● **ABOUT THIS TASK**
In the records below, begin at the line containing "政策法规 (130, 2516)" and end at the line containing "Menu (626, 635)"; quote every line in that span exactly, including both boundary lines, and no others.

::: SUPPLIED ENTRIES :::

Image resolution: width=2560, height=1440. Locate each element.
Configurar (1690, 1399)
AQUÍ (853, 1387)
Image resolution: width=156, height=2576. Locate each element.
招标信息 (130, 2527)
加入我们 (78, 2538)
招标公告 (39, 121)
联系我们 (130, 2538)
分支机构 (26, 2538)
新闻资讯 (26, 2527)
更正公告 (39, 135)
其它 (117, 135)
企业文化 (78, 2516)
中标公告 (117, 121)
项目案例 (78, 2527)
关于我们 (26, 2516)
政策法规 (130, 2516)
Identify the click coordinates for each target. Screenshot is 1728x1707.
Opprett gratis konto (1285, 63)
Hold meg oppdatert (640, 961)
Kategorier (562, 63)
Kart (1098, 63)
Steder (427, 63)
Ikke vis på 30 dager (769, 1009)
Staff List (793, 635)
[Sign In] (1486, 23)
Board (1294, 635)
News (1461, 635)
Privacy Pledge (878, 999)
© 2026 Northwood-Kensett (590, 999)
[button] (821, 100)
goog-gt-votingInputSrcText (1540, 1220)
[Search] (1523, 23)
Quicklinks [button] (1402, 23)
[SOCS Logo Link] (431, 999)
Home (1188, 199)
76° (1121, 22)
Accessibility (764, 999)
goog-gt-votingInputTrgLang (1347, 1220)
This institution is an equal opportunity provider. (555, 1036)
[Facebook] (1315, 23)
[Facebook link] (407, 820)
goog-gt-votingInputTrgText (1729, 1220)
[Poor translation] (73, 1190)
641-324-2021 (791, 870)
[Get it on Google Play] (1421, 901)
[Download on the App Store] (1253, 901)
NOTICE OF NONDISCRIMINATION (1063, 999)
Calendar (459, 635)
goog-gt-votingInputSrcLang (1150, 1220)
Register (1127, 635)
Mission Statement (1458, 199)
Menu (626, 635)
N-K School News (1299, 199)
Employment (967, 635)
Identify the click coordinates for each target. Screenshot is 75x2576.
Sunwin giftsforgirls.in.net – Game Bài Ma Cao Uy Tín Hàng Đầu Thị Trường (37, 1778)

:::

● **REPLY TO THE EXERCISE**
政策法规 (130, 2516)
Identify the click coordinates for each target. Screenshot is 1728x1707.
Opprett gratis konto (1285, 63)
Hold meg oppdatert (640, 961)
Kategorier (562, 63)
Kart (1098, 63)
Steder (427, 63)
Ikke vis på 30 dager (769, 1009)
Staff List (793, 635)
[Sign In] (1486, 23)
Board (1294, 635)
News (1461, 635)
Privacy Pledge (878, 999)
© 2026 Northwood-Kensett (590, 999)
[button] (821, 100)
goog-gt-votingInputSrcText (1540, 1220)
[Search] (1523, 23)
Quicklinks [button] (1402, 23)
[SOCS Logo Link] (431, 999)
Home (1188, 199)
76° (1121, 22)
Accessibility (764, 999)
goog-gt-votingInputTrgLang (1347, 1220)
This institution is an equal opportunity provider. (555, 1036)
[Facebook] (1315, 23)
[Facebook link] (407, 820)
goog-gt-votingInputTrgText (1729, 1220)
[Poor translation] (73, 1190)
641-324-2021 (791, 870)
[Get it on Google Play] (1421, 901)
[Download on the App Store] (1253, 901)
NOTICE OF NONDISCRIMINATION (1063, 999)
Calendar (459, 635)
goog-gt-votingInputSrcLang (1150, 1220)
Register (1127, 635)
Mission Statement (1458, 199)
Menu (626, 635)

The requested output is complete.